Mr D’Aguilar accused the PLP of ‘scare-mongering’ by suggesting an FNM government would dismiss such hires, but described the Christie administration’s focus on growing the public sector rather than the economy as “a formula for disaster”.
“The dumb approach is to increase the tax burden on your productive sectors to fund more public sector employment,” he told Tribune Business.
“That’s a disaster. The civil service will become overwhelming for the taxpayer. Unfortunately, it’s a dangerous course to be on. What the PLP fails to tell the people is that the Government can’t give everyone a job.
“Instead of using ingenuity and creativity to incentivise the private sector to grow jobs, they’re taking the easy way out of giving people jobs in the public sector. You can’t do that forever,” Mr D’Aguilar added.

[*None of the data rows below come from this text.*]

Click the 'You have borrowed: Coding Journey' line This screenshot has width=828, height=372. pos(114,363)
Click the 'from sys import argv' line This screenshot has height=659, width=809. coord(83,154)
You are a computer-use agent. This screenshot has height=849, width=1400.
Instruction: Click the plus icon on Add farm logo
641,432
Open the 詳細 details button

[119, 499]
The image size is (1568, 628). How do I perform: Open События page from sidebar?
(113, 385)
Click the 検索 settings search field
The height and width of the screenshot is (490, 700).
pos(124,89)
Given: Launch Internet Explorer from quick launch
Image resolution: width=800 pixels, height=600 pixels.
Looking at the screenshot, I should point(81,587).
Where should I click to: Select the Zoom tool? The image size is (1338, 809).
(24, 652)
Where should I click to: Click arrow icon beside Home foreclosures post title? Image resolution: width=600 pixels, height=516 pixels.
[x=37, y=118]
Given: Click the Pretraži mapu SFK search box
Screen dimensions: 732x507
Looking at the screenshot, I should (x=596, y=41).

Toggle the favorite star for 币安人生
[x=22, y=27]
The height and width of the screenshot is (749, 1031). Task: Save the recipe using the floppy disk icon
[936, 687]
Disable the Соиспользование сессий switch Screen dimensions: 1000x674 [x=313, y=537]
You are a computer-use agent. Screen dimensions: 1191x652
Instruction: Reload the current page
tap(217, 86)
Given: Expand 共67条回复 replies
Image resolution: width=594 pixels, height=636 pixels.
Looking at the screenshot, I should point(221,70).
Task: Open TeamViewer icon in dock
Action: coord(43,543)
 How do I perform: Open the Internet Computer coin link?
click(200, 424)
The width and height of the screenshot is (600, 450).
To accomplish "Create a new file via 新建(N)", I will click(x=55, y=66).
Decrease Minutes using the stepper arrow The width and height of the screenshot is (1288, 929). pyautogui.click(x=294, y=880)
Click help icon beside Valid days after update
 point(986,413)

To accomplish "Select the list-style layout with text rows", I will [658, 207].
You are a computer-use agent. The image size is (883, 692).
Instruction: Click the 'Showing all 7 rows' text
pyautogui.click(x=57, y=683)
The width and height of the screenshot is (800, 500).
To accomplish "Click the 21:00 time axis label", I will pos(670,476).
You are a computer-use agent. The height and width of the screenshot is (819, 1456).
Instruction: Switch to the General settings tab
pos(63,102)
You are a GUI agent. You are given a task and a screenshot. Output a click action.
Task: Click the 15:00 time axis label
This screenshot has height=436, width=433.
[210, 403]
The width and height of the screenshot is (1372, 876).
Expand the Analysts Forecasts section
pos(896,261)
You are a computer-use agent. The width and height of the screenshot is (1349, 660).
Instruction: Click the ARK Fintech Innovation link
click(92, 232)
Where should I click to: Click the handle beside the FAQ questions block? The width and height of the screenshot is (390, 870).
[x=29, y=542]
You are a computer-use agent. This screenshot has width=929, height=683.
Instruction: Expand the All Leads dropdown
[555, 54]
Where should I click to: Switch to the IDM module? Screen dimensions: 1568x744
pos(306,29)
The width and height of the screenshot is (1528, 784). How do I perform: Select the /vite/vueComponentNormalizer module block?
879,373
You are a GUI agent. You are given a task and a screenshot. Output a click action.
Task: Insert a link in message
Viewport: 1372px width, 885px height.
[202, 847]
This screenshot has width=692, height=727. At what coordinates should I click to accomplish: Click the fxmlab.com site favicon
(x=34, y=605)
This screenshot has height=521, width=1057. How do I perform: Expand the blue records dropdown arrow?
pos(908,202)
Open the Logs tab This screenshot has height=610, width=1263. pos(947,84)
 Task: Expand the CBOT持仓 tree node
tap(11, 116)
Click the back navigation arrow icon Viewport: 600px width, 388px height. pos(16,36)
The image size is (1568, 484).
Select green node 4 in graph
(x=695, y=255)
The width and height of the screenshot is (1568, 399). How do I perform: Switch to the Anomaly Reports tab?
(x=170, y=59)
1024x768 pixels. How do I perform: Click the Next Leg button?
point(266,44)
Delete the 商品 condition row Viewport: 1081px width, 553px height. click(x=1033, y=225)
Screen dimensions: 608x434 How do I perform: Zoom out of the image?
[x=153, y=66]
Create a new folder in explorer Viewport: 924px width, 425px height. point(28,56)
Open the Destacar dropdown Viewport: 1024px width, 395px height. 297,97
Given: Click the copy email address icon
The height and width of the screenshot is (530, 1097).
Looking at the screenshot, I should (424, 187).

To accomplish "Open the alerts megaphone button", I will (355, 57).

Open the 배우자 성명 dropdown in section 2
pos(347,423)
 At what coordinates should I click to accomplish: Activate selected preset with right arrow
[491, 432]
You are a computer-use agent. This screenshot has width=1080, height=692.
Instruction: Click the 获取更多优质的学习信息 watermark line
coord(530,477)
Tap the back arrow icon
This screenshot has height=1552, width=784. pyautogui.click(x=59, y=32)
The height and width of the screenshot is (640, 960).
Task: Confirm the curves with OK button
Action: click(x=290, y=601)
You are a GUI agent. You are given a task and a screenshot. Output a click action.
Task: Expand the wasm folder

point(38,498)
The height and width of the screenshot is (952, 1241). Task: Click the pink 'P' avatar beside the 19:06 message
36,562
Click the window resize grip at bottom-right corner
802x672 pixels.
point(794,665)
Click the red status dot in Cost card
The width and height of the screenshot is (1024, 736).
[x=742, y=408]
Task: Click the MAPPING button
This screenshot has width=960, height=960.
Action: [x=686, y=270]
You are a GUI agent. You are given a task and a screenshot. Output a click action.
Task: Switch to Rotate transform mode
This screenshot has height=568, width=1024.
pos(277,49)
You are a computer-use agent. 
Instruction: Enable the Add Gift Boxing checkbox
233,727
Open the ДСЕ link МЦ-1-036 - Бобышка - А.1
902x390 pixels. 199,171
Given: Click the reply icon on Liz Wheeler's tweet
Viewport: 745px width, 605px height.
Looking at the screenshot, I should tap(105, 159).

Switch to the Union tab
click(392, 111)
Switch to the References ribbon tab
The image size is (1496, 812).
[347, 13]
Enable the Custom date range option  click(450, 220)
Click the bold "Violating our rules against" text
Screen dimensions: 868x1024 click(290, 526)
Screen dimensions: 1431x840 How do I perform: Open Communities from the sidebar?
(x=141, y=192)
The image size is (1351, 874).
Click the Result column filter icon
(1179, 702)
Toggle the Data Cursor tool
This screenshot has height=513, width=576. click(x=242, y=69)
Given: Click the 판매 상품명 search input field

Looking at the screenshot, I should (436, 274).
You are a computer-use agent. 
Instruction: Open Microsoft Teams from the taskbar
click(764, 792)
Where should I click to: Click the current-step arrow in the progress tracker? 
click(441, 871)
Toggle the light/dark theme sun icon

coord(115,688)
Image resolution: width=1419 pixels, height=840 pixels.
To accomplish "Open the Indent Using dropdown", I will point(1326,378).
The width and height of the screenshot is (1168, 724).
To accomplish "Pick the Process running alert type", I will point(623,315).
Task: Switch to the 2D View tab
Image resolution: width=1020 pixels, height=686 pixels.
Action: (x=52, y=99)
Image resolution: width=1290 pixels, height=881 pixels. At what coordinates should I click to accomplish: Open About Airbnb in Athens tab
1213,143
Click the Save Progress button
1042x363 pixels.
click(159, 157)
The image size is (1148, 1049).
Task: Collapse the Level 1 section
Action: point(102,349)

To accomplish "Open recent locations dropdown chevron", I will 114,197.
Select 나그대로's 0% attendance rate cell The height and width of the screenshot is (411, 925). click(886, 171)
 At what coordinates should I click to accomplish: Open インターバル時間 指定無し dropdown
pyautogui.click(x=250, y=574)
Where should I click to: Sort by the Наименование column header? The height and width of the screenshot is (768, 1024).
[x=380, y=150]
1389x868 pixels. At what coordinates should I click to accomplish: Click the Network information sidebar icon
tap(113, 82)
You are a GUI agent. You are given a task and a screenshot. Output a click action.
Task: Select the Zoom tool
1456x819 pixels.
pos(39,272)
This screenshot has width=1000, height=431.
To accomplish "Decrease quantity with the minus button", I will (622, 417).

“Because they’ve failed to grow the private sector and the economy, they’re providing jobs in the public sector. While that works for a while, you can’t do it forever. You can’t grow Government and not grow the economy. That’s a formula for disaster. If you grow the economy, only then will you grow public sector jobs.”
The PLP’s ‘action plan’ includes some notable omissions, with no mention anywhere of Value-Added Tax (VAT) or the legalisation of web shop gaming - two issues that some sceptics will likely rank as the Christie administration’s ‘greatest achievements’.
The party also appears to be promising a further expansion in the size of government through the creation of a Ministry of Communication & Information and Ministry of Culture and Tourism.
When it comes to accountability and transparency, the PLP is pledging that every government ministry will issue Annual Business Plans, which are to include performance targets and timelines about what they intend to accomplish.
“These Business Plans will support better accountability for all parts of government on an annual basis and be supplemented by annual Business Reports from each Ministry,” the party’s ‘action plan’ said.
“These will clearly indicate progress against the previous year’s Business Plans to further enhance the accountability of Ministries.”
The PLP also promised to implement the Freedom of Information Act, and improve efficiency and execution in government through a variety of measures.